Java's message falls on deaf ears
But then, Java has always struggled to break free of its unwelcome niche. No matter what segment of the developer market Sun aimed for, its efforts always seemed to fall flat.

At first, Java was pitched as a language for building applets -- small programs that ran inside browser windows -- but JavaScript stole much of its thunder there. And while Java applets offered better multimedia capabilities than HTML and JavaScript, they had nothing on multimedia plug-ins like Macromedia (now Adobe) Shockwave and Flash. More recently, Sun tried to recapture the RIA (rich Internet application) market with JavaFX, but these latest efforts have been all but ignored, with most developers still choosing sides between Flash and HTML5.

Java's early server-side capabilities were similarly overshadowed by more accessible languages, such as ASP, PHP, and ColdFusion.

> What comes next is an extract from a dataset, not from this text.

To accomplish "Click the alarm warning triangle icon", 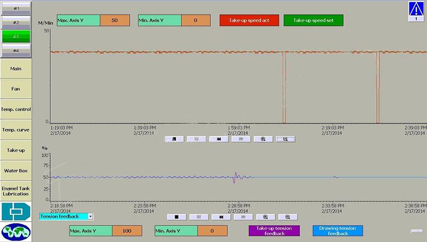I will 416,11.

Sun always wrote great specs, but its academic approach was a poor fit for the freewheeling Web. It wasn't until the introduction of JavaBeans and other enterprise-class features that Java's potential as a platform for transaction-heavy server applications became apparent.

Sun also spent a lot of breath touting Java as a platform for phones and other mobile devices. But in the burgeoning smartphone market -- where software development really matters -- Java has failed to impress. Research in Motion's BlackBerry platform is built on Java, but it encourages developers to use RIM's own APIs rather than stock Java ME. Similarly, Google Android has its own, incompatible SDK, and it executes Java bytecode on Dalvik, a cut-down, custom JVM. Most significant of all, however, is the fact that on the iPhone or the iPad, arguably the hottest devices of the moment, Java doesn't run at all.

Sun's missteps
But if Java adoption has not accelerated as rapidly as Sun would have liked, much of the blame must go to Sun's own ham-fisted handling of its developer community. As the JDK swelled with ever more libraries and APIs, many developers became frustrated with what they saw as an overly complex platform, with too many buggy components, ever-changing APIs, and overhyped initiatives that merely duplicated older libraries.